De zaak is behandeld ter zitting van 12 februari 2004. Als gemachtigde van de advocaat-generaal is verschenen dhr W.K. Vlietstra. De betrokkene is niet verschenen.
3. Beoordeling
3.1. Ingevolge art. 26a, derde lid, WAHV is degene die hoger beroep heeft ingesteld tegen een beschikking als de onderhavige slechts ontvankelijk in dat beroep na voorafgaande betaling van het verschuldigde griffierecht.
Bij brief van 8 augustus 2003 heeft de griffier van de rechtbank de betrokkene op deze verplichting gewezen, onder vermelding dat aan de betrokkene nog een acceptgirokaart zal worden gezonden. Uit het dossier blijkt niet of aan de betrokkene een acceptgirokaart is verzonden. Evenmin blijkt, in het geval aan betrokkene wel een acceptgirokaart is gezonden, wanneer dat is geschied en of op die acceptgirokaart een (andere) betalingstermijn was aangegeven.
3.2. Door de betrokkene is op 25 augustus 2003 griffierecht overgemaakt op de rekening van de rechtbank te 's-Gravenhage. Nu niet vastgesteld kan worden of voor voldoening van het griffierecht als uiterste datum 22 augustus 2003 heeft te gelden, gaat het hof ervan uit dat het griffierecht tijdig is betaald.
3.3. Ingevolge art. 26, derde lid, WAHV dient het verzet tegen de tenuitvoerlegging van een dwangbevel te worden ingediend binnen twee weken na de betekening van het dwangbevel. Aan de betrokkene is het dwangbevel op 14 november 2002 betekend.

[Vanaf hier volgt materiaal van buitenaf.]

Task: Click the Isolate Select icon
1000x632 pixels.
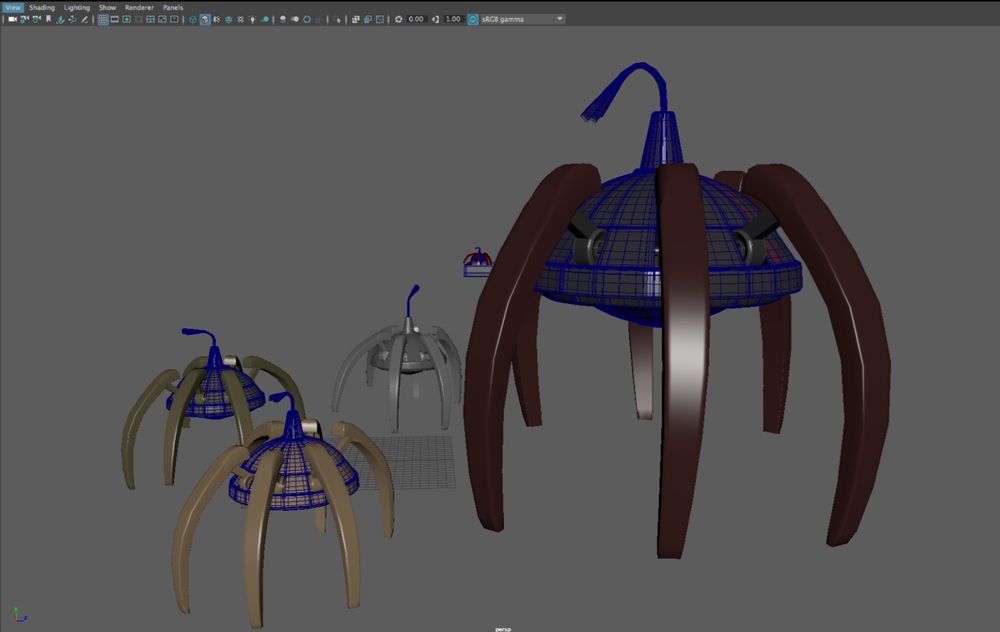Action: pyautogui.click(x=339, y=19)
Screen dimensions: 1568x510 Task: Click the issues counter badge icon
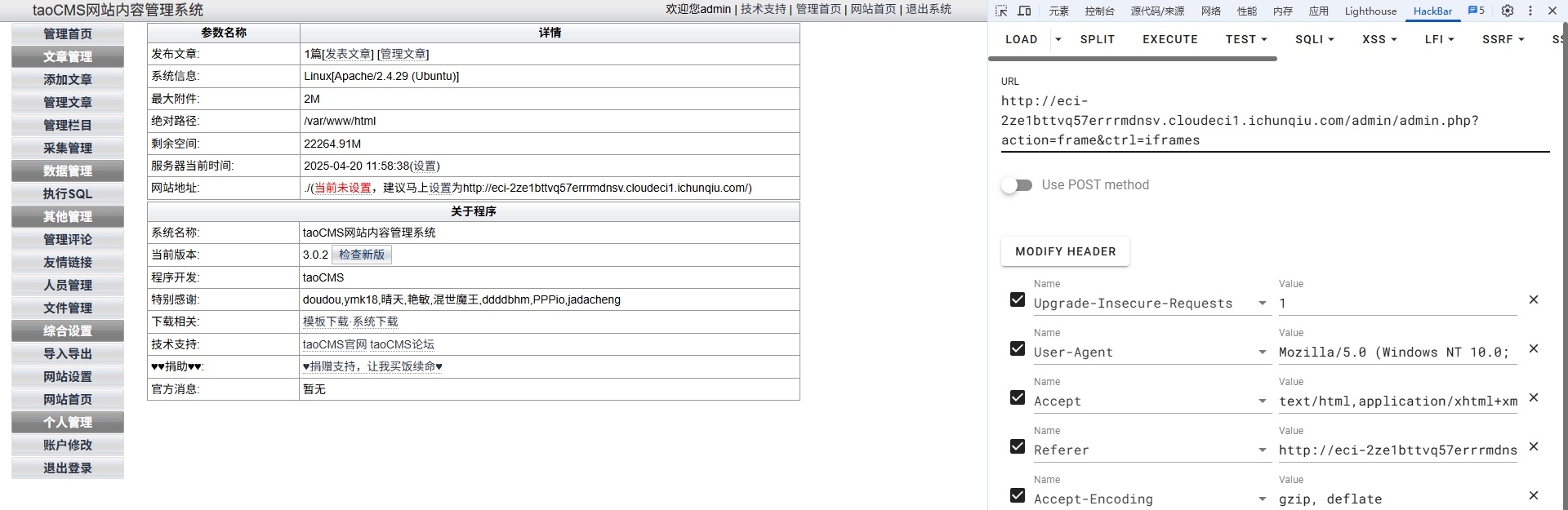pyautogui.click(x=1477, y=11)
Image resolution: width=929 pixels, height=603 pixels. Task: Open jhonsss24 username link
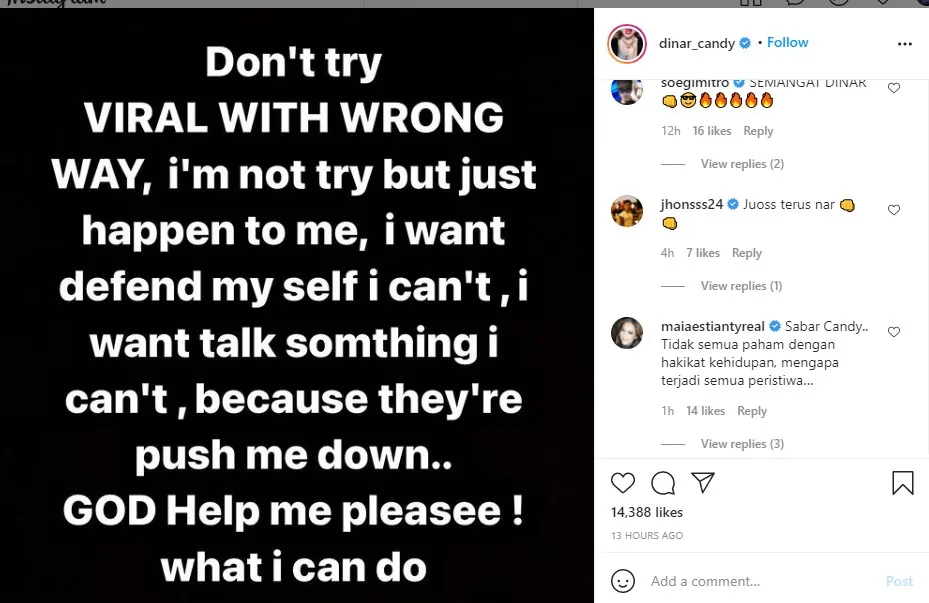691,204
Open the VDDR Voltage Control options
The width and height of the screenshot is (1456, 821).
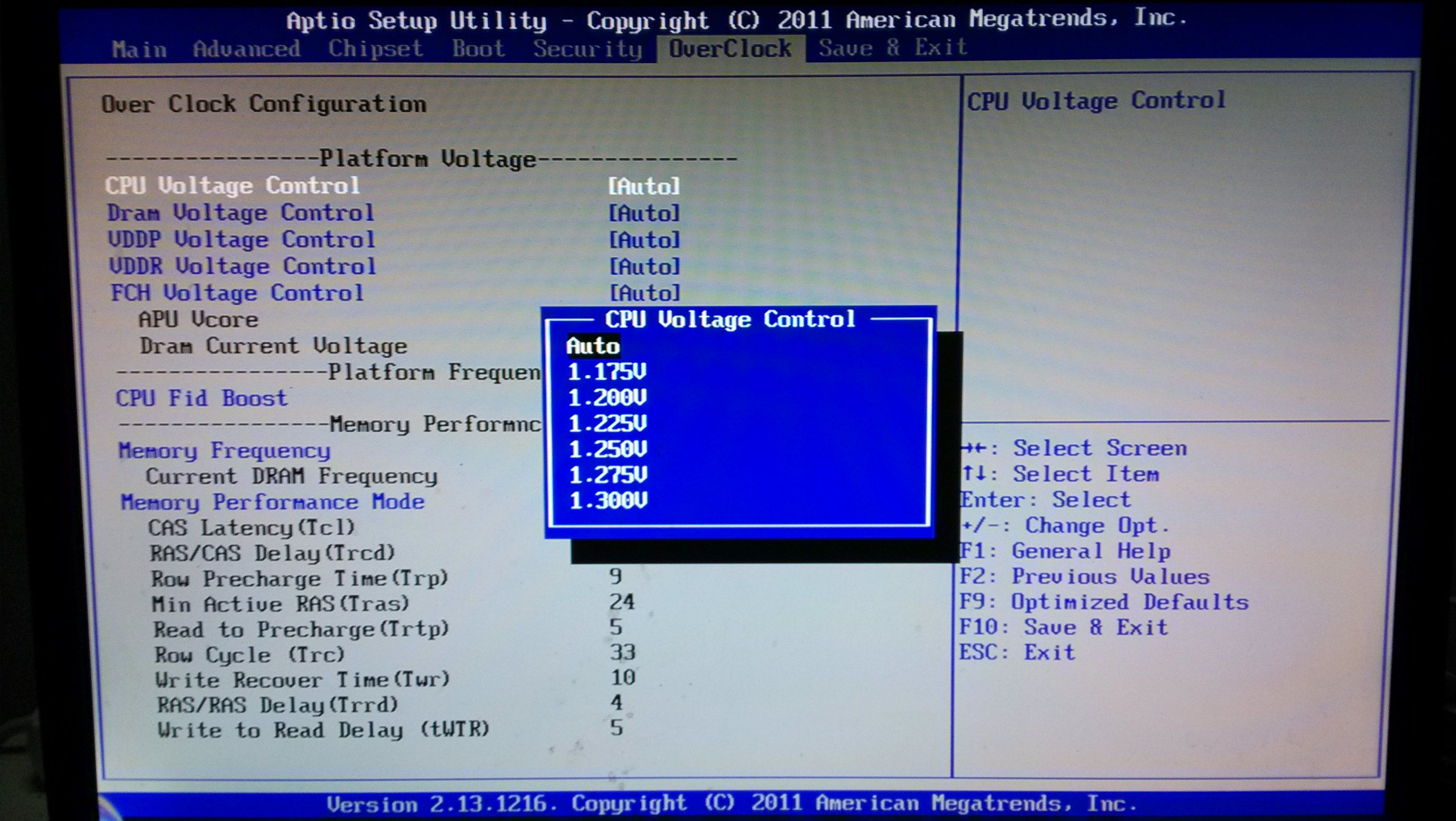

3.4. Het verzetschrift is gedateerd 30 november 2002 en het is blijkens een daarop gesteld stempel op 4 december 2002 ter griffie van de rechtbank ingekomen. Het verzetschrift is derhalve te laat ingediend en de betrokkene dient in zijn verzet niet-ontvankelijk te worden verklaard.
3.5. Hoewel de kantonrechter in de motivering van zijn beroepen beslissing ook tot deze conclusie kwam, heeft hij in het dictum uiteindelijk het verzet van de betrokkene ongegrond verklaard. Deze beslissing kan om die reden niet in stand blijven.
3.6. Het hof zal derhalve de beschikking van de kantonrechter vernietigen en de betrokkene in zijn verzet niet-ontvankelijk verklaren.
4. De beslissing
Het gerechtshof:
vernietigt de beschikking van de kantonrechter;
verklaart de betrokkene niet-ontvankelijk in het verzet;
Deze beschikking is gegeven door mr. Dijkstra, in tegenwoordigheid van mr. Meester als griffier, en uitgesproken ter openbare zitting.